Frank Darabont’s 2007 film, The Mist, is an adaptation of Stephen King‘s 1980 novella. Starring Thomas Jane, Marcia Gay Harden, Laurie Holden, Andre Braugher, and Toby Jones. The Mist revolves around several members of the small coastal town of Bridgton, Maine. A freak thunderstorm unleashes a strange, unnatural mist which envelops the town, forcing a small band of citizens to hole up in a supermarket and fight the bloodthirsty, otherworldly monsters concealed within.
The Mist is one of my favorite modern horror films – a fantastic monster movie with impressive visual effects, terrific performances, and an ending that will absolutely stun and shock you. If you haven’t seen this, you really need to – it’s one of the best Stephen King adaptations out there, which make sense being as it’s directed by the same guy who brought you The Green Mile and The Shawshank Redemption.

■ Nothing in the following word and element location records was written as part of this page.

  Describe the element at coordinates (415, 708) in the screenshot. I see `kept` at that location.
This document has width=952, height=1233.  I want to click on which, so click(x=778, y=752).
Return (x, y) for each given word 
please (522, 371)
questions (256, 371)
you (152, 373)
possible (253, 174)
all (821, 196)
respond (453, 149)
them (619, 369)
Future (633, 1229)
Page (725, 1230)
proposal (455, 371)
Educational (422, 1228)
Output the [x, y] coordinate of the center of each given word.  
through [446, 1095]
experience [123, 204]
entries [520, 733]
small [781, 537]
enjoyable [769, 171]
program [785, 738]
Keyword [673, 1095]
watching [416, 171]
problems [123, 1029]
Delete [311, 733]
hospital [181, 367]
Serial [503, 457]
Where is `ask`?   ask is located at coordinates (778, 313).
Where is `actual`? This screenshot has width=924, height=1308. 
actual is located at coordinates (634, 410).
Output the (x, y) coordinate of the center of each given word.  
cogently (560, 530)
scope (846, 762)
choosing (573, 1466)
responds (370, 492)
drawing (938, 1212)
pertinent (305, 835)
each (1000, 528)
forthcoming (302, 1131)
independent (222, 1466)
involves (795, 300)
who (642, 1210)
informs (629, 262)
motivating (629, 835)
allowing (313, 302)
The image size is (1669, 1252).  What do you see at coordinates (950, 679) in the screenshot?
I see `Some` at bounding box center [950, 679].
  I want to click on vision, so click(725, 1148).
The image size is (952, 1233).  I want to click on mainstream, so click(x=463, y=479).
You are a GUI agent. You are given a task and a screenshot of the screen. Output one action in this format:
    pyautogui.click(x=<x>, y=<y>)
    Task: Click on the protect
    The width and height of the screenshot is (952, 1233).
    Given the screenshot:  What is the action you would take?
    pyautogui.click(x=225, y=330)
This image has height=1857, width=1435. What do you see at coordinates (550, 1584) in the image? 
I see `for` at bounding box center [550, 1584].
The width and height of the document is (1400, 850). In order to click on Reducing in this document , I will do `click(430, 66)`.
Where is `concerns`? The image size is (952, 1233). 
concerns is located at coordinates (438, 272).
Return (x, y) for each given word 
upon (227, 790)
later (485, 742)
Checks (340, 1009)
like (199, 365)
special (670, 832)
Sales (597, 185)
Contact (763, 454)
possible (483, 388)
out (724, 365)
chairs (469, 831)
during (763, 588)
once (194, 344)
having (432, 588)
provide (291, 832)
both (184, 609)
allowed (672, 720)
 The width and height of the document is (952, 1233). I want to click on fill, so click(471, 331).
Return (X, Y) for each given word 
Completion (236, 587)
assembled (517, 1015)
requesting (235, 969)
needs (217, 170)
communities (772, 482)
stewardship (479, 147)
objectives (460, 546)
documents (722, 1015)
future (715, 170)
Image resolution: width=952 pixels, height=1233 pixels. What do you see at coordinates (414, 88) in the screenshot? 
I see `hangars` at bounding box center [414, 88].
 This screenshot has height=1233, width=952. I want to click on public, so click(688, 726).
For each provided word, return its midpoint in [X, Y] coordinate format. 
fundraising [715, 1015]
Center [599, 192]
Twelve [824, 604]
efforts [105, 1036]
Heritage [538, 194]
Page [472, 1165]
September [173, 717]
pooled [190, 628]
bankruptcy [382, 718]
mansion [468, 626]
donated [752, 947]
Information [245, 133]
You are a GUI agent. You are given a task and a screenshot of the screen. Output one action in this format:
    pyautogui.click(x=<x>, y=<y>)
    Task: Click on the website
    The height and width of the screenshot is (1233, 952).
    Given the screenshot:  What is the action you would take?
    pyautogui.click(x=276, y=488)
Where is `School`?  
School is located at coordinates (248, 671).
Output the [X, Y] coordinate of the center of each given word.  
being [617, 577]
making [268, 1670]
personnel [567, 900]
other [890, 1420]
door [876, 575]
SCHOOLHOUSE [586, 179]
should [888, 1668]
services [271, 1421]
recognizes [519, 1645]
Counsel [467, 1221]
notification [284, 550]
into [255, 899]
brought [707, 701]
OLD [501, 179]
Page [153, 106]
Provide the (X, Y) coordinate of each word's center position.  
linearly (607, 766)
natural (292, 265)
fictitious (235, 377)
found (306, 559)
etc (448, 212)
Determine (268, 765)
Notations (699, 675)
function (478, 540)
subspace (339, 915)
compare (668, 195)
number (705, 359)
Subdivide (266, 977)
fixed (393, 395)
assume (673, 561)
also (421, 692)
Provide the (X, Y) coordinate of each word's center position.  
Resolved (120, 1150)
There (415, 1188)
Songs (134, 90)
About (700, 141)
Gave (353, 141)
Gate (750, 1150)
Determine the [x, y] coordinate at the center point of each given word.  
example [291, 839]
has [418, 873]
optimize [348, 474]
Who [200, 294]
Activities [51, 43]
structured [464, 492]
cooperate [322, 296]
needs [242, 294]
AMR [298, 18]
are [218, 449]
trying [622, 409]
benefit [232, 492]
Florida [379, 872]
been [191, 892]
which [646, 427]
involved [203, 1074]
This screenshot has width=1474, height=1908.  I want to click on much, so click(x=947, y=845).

The Mist is also partly responsible for the look and feel of AMC’s The Walking Dead – which Darabont brought to the network, along with several actors (Laurie Holden, Melissa McBride, Jeffrey DeMunn) – not to mention the the creatures of The Mist were brought to life by Greg Nicotero‘s KNB FX Group, who would aid Darabont in making The Walking Dead‘s zombies come to life – er, back to life, I guess?